Hype and Hopes of Organoids/Spheroids Research

As already stressed, studying these 3D structures opens many perspectives for the translational medicine of the future. Although the mechanism used by stem cells to reproduce in vitro what they would typically do in vivo is now quite clear, the way stem cells self-assemble into organoids/spheroids is still under investigation. This aspect still represents a weak point of this technology. Until the mechanisms of these systems can be completely controlled, there will be a limitation in regard to experimental reproducibility, which is an essential condition for their use, for example, in developing new drugs, toxicological and therapeutic assays. Thus, it will be necessary to improve the culture techniques by choosing suitable biomaterials and scaffolds that guarantee the symmetrical and three-dimensional structure maintenance, the modulation of adequate morphogens, and the delivery of nutrients and growth factors. Basic biology research is proceeding very fast in this field and, beyond promises that can create false expectations, in a few years, we will be able to have complete control even of this fascinating aspect of biology: the assembly of cells in structures which, thanks to the cell-cell, cell-environment, cell-substances interactions that promote and maintain growth, allow us to recapitulate the development of an organ or embryonic development.
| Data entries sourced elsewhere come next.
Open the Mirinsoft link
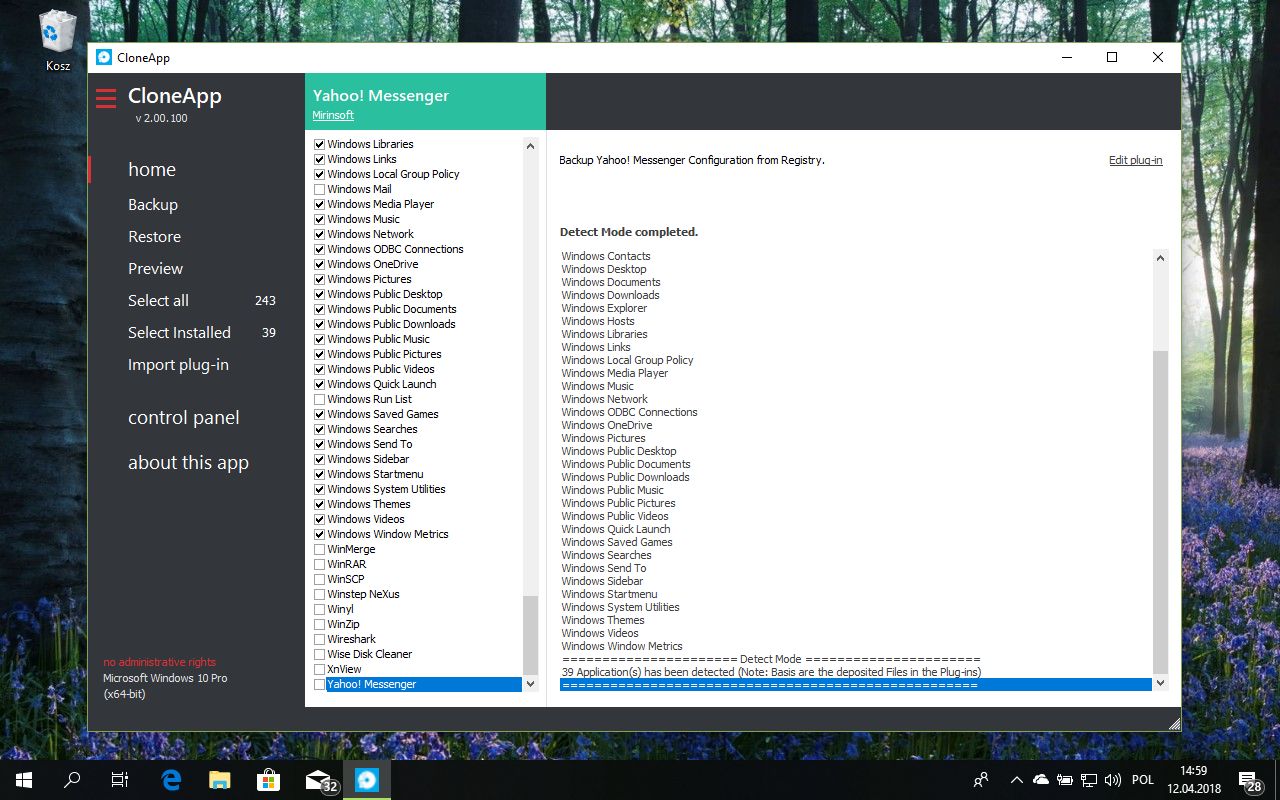1280x800 pixels. [x=333, y=116]
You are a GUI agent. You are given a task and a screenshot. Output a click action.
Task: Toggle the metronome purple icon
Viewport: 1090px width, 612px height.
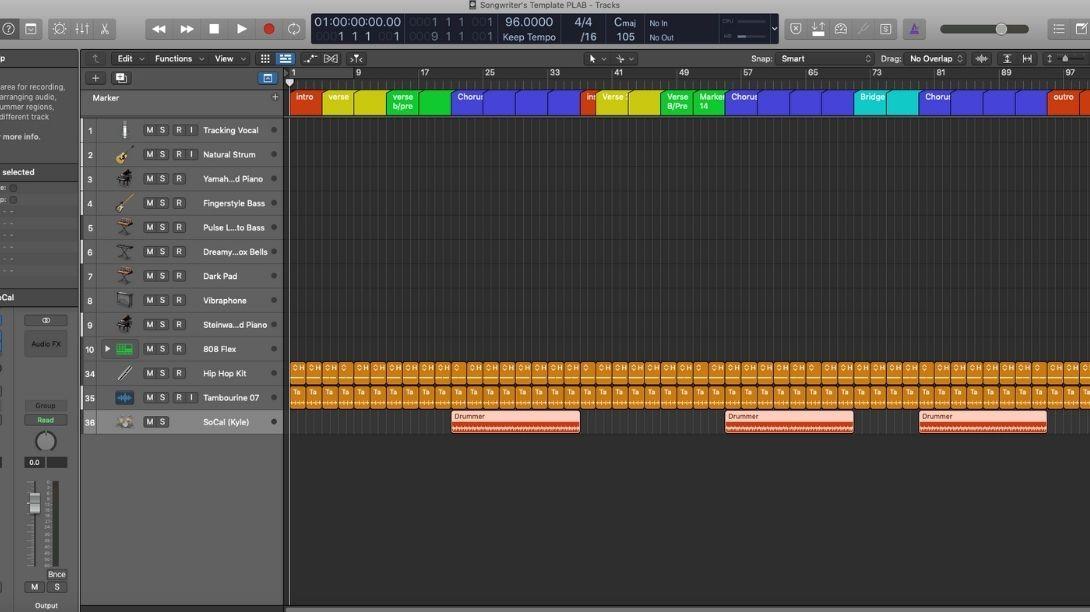click(x=914, y=29)
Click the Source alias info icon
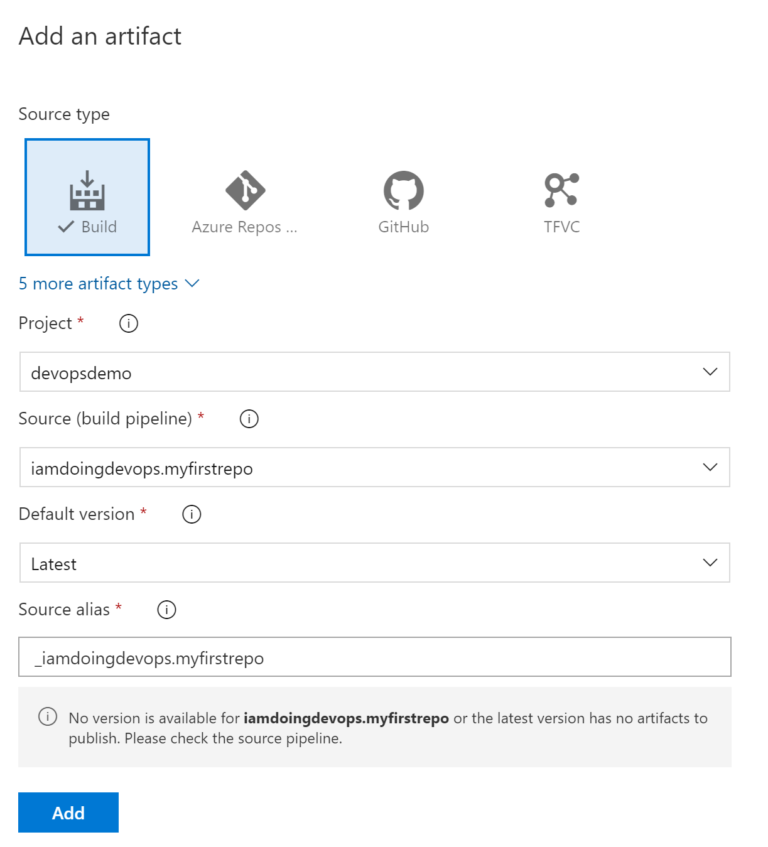The width and height of the screenshot is (768, 847). point(166,610)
Faced with the considerable potential of spheroid/organoid research, it is necessary to consider the ethical implication of this technology, as it often requires the use of ES and fetal cells for research. It will also be necessary to discuss the ethics of gaining informed consent to create patient-specific organoids and their preservation [110, 154]. The latest innovations promise to revolutionize regenerative medicine by overcoming the current biological obstacles (the long timeline to get validated therapies is not always due to bureaucratic problems) and developing several therapies. To date, most of the SC-based therapies have not yet obtained approval, and there are hundreds of clinical trials registered to await marketing approval by the US Food and Drug Administration. The organoids technology, along with gene editing and genetic reprogramming, promises to revolutionize biomedical research in the upcoming years. In addition, it will significantly improve therapies for clinical conditions with unmet clinical needs.